If you look at many engineering organizations today, AI is everywhere and nowhere at the same time. Teams have access to coding assistants, planning copilots, and cloud dashboards that promise smart insights, yet the way work moves from idea to production looks surprisingly unchanged. Releases still slip because tests are not finished, certifications are delayed, and shared services are overloaded, even though product development feels faster than ever.  

What happens in practice is that AI is mostly applied where it is easiest to try: inside individual teams, especially in development. Developers get better tools, planning sessions become a bit smoother, some documentation is easier to produce. But when all of this accelerated work hits a shared testing or certification function that still works the old way, the overall speed of delivery does not change. More work just piles up in front of the bottleneck.  

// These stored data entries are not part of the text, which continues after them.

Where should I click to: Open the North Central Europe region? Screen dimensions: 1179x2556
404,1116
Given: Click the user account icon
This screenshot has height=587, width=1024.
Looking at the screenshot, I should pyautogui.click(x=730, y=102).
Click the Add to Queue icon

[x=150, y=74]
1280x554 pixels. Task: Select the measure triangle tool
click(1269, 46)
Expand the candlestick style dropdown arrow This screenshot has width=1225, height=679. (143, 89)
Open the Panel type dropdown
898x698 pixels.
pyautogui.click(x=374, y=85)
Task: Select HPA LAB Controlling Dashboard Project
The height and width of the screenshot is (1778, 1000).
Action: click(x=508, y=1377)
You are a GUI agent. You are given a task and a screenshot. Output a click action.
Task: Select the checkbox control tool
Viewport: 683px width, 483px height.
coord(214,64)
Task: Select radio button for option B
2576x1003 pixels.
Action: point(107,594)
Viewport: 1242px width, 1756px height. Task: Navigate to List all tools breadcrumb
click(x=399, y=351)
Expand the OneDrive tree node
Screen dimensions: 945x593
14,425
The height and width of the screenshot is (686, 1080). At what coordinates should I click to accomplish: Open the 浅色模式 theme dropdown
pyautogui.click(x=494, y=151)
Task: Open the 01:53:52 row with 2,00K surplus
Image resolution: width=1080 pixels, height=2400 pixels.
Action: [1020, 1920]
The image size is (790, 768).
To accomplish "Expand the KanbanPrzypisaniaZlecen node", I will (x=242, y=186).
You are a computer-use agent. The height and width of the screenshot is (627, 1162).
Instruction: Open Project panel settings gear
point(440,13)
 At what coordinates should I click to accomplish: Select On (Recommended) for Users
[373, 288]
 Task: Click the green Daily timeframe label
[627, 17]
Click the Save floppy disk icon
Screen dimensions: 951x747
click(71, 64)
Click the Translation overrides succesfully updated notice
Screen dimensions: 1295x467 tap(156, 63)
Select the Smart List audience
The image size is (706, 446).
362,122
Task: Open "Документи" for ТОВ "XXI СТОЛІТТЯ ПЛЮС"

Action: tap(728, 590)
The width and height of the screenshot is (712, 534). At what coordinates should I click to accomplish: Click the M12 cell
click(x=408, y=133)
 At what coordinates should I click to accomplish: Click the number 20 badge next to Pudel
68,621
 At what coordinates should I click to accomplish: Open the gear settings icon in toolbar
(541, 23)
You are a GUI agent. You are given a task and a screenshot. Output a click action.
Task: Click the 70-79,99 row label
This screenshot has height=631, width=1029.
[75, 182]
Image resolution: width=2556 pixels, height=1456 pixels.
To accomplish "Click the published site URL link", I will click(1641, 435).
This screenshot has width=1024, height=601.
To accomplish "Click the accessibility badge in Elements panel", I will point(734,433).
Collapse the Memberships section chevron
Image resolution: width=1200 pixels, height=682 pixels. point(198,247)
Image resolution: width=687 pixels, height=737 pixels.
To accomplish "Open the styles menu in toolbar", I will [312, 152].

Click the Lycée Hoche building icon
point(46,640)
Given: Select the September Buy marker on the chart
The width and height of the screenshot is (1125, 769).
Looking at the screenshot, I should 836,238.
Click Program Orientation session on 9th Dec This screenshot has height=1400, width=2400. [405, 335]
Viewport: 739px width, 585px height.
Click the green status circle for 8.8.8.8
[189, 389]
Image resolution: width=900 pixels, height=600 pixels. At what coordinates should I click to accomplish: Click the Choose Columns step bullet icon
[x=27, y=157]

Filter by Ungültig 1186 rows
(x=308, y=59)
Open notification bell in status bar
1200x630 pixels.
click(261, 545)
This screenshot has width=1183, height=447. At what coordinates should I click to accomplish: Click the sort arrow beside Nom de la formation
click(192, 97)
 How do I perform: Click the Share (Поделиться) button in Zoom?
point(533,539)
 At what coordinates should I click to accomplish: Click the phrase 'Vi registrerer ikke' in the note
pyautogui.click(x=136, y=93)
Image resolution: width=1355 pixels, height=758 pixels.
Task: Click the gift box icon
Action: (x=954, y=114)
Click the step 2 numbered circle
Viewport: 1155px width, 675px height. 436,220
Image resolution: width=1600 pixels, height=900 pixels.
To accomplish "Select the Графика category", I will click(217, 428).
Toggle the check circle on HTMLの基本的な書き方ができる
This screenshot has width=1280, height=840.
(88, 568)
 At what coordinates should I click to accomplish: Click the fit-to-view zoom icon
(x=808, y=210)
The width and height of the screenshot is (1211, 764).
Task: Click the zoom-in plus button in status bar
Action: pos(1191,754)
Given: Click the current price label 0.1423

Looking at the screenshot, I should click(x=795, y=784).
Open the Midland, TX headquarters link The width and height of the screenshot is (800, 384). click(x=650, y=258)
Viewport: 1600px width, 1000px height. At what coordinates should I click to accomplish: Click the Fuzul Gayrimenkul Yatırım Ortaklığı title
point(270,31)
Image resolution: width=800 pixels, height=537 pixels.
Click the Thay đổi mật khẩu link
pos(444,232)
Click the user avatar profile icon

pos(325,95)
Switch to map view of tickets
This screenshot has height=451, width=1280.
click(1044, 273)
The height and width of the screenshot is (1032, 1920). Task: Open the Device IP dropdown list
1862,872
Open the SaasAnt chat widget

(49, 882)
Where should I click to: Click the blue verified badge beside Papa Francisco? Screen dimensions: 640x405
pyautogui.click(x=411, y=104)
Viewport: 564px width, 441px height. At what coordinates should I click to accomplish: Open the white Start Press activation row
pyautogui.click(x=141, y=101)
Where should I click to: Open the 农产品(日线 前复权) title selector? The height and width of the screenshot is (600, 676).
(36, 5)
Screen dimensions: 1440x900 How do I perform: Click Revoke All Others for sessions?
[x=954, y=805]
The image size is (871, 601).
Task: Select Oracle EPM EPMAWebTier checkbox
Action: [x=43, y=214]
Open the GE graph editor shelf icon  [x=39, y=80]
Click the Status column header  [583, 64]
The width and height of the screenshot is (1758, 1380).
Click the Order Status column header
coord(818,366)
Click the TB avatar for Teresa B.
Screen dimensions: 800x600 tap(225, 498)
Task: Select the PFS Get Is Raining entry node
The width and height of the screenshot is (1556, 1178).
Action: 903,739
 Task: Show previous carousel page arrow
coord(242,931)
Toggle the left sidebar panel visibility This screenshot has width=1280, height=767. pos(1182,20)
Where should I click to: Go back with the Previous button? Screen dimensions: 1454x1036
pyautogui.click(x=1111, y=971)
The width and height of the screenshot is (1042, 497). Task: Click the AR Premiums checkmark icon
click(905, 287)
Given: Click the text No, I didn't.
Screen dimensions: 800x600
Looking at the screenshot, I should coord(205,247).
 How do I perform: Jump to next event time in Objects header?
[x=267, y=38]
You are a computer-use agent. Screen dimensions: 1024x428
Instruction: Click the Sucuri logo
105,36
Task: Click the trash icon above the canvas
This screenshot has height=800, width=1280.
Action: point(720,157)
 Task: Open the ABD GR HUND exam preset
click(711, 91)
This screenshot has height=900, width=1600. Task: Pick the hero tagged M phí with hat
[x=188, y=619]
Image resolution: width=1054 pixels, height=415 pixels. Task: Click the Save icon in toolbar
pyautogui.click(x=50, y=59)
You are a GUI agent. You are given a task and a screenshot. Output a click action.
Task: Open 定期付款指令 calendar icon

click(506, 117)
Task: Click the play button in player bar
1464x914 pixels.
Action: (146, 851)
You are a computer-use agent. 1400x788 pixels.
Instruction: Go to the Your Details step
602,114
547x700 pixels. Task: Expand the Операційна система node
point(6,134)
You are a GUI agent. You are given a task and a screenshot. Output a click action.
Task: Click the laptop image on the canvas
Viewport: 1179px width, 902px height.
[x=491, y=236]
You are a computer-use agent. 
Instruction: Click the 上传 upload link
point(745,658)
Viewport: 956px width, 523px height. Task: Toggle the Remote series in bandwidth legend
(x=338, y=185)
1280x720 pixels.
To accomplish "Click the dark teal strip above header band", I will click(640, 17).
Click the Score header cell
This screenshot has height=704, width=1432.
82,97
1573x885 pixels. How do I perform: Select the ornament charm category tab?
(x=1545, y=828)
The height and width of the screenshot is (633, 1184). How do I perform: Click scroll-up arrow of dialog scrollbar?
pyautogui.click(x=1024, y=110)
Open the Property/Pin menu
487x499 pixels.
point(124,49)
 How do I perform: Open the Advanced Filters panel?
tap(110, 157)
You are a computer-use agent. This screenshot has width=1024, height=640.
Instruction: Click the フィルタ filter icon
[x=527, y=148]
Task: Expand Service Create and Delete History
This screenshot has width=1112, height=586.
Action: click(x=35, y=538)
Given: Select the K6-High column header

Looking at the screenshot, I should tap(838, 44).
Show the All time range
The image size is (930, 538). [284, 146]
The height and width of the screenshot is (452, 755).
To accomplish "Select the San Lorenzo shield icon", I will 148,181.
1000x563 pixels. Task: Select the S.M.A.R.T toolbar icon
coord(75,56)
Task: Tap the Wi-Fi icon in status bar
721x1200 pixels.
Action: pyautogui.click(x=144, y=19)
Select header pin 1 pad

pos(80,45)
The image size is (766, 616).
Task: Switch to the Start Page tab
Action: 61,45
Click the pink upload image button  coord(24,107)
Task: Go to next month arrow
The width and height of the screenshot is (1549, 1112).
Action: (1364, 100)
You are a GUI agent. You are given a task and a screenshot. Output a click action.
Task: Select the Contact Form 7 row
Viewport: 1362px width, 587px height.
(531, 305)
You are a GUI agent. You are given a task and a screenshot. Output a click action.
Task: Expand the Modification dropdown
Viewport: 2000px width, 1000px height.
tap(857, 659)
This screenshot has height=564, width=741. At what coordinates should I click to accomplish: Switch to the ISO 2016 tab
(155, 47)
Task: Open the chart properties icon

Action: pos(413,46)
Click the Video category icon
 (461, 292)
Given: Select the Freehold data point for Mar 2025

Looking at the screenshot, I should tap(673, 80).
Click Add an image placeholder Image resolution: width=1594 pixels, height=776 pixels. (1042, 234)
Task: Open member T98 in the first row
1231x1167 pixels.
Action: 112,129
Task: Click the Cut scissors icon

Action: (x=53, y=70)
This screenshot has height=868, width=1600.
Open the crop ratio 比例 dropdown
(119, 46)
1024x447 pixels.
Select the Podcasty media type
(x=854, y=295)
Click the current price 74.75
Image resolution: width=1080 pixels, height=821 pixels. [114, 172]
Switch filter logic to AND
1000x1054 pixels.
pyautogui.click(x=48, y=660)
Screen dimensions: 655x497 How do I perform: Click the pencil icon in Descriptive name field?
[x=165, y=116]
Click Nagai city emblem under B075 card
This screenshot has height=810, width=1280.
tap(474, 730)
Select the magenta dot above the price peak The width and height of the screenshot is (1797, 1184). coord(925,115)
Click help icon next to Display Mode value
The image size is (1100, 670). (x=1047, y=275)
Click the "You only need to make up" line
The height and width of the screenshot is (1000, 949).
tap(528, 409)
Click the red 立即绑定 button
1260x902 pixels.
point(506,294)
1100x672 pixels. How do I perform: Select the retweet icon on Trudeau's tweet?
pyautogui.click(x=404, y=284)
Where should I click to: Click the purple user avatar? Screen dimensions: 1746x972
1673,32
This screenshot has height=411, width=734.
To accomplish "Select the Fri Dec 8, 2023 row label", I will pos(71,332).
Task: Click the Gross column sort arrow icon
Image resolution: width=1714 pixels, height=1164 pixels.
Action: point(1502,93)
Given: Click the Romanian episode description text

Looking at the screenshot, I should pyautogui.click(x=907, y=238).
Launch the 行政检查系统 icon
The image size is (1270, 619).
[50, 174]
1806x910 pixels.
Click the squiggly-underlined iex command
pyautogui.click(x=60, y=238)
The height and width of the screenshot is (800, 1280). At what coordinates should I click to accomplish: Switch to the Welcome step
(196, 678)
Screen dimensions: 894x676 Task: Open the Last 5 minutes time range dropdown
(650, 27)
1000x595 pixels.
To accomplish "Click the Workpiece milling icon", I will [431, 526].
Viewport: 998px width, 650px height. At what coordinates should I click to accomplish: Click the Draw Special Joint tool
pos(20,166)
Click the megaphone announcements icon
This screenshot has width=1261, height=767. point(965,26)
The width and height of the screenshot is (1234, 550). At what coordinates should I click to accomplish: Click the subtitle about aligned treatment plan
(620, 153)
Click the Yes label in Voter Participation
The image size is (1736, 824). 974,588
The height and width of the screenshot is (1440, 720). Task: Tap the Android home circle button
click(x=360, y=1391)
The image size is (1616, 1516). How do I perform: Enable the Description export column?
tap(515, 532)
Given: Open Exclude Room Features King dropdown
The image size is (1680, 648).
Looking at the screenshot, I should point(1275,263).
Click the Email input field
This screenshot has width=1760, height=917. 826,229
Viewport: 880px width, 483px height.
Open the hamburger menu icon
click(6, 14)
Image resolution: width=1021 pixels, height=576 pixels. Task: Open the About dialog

This is not a failure of the teams, but a structural issue. Responsibility is often sliced vertically: each manager is accountable for her own team or project stream, not for the end-to-end flow across all steps. If you are measured on “your” team’s output, it is rational to make your part faster, even if the system as a whole does not benefit. That is how organizations end up with highly optimized product development and a test or certification lane that is permanently overloaded and under constant pressure.  

When thinking about AI in this context, it helps to use a simple flow metaphor that I first saw among Klaus Leopolds writings. Writing a letter is not about pressing one part of the keyboard extremely fast while leaving the rest slow; it is about hitting the right keys at the right time so that the whole word appears. Speeding up the keys from A to M while the keys from N to Z stay just as slow does not help you finish the letter any sooner. In the same way, focusing AI investments on already fast development teams while leaving testing and certification untouched will not shorten lead times, it will just create more partially finished work waiting in queues.  

Use the AI You Already Have  

AI adoption does not have to start with a new platform, a big RFP, or a greenfield project. Almost every engineering organization already pays for tools that quietly ship with powerful AI capabilities:  

- Code hosts that suggest changes or explain unfamiliar code.  
- CI/CD platforms that analyze logs and highlight anomalies.  
- Work management tools that summarize threads or suggest next steps.  
- Cloud portals that embed copilots into configuration, monitoring, and operations.  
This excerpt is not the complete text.